My task as midwife (teacher, facilitator, counseler) is to know self as
much as possible about "deep creativity" so that I can guide the learner
through both the first and second loop of double loop learning. In other
words, my task is to let Personal Mastery, Mental Modelling and System
Thinking join into a whole from which the creating, believing and loving
learner will emerge. My authentic teaching has to complement the authentic
learning of the learner. Not only learning has to be based on creativity,
but also teaching. I came deeply under the impression of this wisdom while
designing and programming an authoring system for CAE (computer assisted
education) lessons.

Since creativity is the result of entropy production, it is crucial for me
to know where the entropy production is initiated, in the system SY or the
surroundings SU (in which also the teacher is situated). Entropy produced
outside the system and then deluging the system with it, often on purpose,
usually leads to destructive outcomes, causing the "wounds" of the
metaphor used in the beginning. The system is in form not mature enough to
deal with the content forced upon it. It rather should have produced self
its own content in terms of its form available to it. Trying to heal these
"wounds" by a second bout of destructive creativity is like scraping the
callus tissue away, adding insult to injury.

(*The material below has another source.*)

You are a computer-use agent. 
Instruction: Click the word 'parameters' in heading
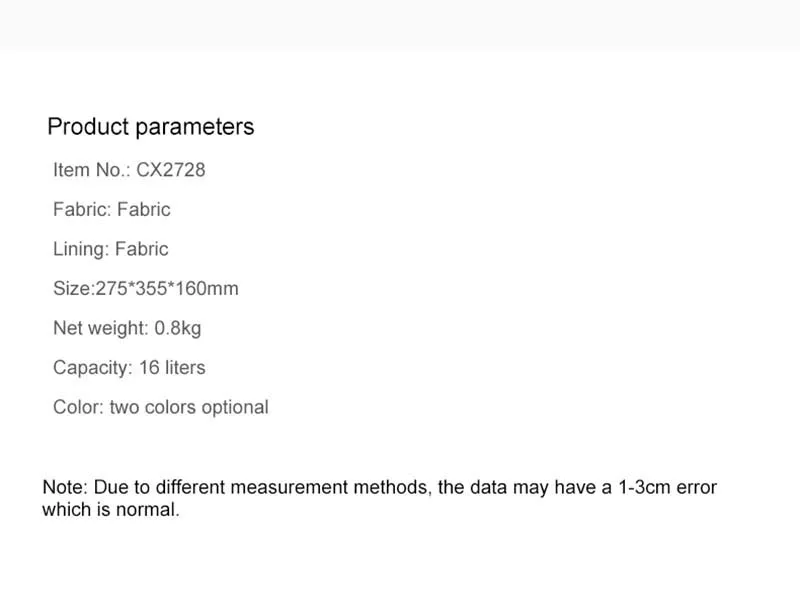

My vision for the new millenium is that humankind has to stop challenging
destructive creativity with destructive creativity. Two negatives, action
and reaction, do not make the final outcome positive. They merely force us
humans (like the repulsive force between two like charges) to drift
further away from each other, from the rest of Creation and from the
Creator. The only way to overcome destructive creativity is not to combat
it, but to make it obsolete with constructive creativity since its
emergent of highest order, namely unconditional love, is the strongest
force of all. It enables each of us to learn self things which are
otherwise impossible. It enables each of us to respect all other people
irrespective of their own developmen in whatever aspect.

The bonus of constructive creativity is that it keeps regenerating our
motivation, our spiritual free energy so much needed to stay spiritually
alive. So when I believe that a person has the potential to change his/her
future for the better, that person is also primarily responsible for
generating the free energy to do so. All over the world most managers on
all levels of organisations of all sizes have one very big problem -- how
to get those who they manage, motivated and keep them motivated so that
the organisation as a whole can benefit from it. The solution to this
problem is peculiar, almost as if it is a denial of the problem. It is not
the managers who have to motivate the people and keep them motivated, but
the people themselves.

The task of the managers is rather to guide the people how to accomplish
self motivation and not make things more difficult for people to do so,
especially not with their art (theory and practice) of management. Their
task is not to inflict wounds and open up old wounds already healing, but
to take care not making new wounds, to clean inflammated wounds with
unbounded compassion and to take joy in wounds already healing -- not to
add insult or injury, but to avoid both the injury by destructive actions
and the insult by destructive reactions. Whatever the art of management,
the wisdom of management will always be to avoid destructive creativity,
that which blocks our ability to learn.

Thanks again Glen and Vana for your inputs.